→ **Input data**:
§

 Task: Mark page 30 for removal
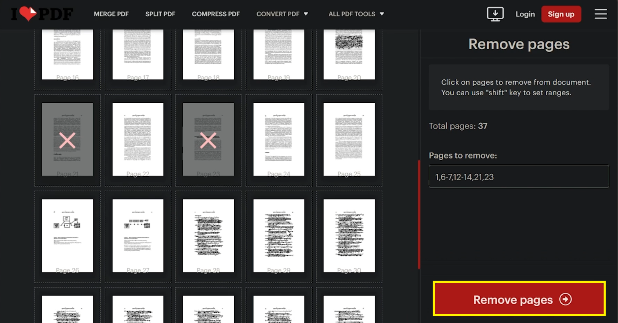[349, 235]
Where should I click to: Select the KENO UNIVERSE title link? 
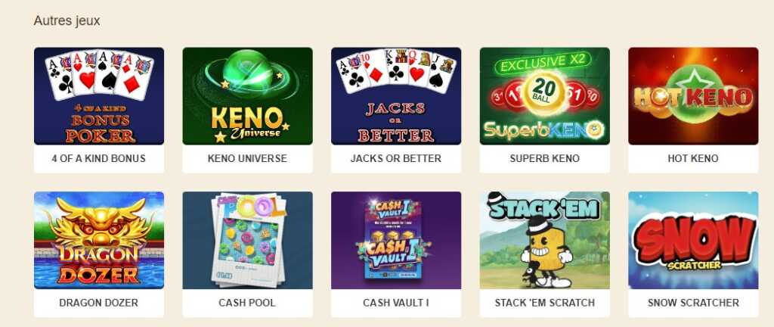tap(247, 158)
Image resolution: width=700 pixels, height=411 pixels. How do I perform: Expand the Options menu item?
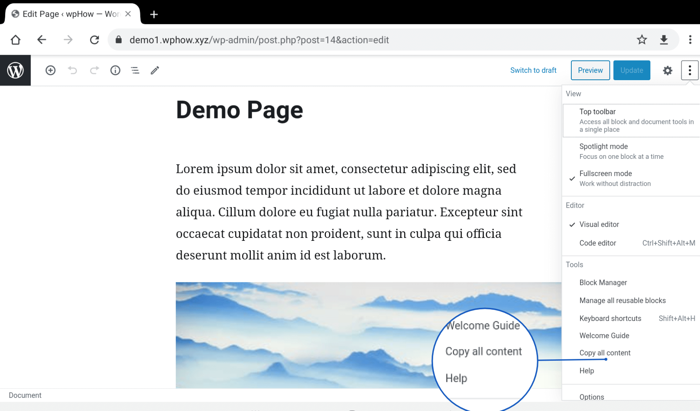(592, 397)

§

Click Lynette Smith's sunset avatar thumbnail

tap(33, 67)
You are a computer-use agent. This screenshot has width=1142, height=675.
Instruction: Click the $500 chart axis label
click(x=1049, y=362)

§

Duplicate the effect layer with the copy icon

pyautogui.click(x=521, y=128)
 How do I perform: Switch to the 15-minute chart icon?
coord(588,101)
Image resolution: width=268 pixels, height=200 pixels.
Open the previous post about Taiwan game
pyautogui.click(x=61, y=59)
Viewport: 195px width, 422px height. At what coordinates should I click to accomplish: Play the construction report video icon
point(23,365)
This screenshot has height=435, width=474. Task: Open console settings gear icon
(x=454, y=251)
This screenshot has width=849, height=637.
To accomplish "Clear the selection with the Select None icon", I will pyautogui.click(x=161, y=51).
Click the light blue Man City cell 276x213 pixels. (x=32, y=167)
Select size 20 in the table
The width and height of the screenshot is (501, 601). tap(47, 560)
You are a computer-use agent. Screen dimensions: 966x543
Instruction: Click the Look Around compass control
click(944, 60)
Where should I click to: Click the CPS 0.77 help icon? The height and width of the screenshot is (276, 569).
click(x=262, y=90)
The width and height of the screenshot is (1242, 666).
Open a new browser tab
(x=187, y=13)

§

→ **What you need to do**:
I would like you to report every line in the listing above that contains "computer".

→ **Task result**:
You are a computer-use agent. This screenshot has width=1142, height=675.
You are a computer-use agent. Screen dimensions: 966x543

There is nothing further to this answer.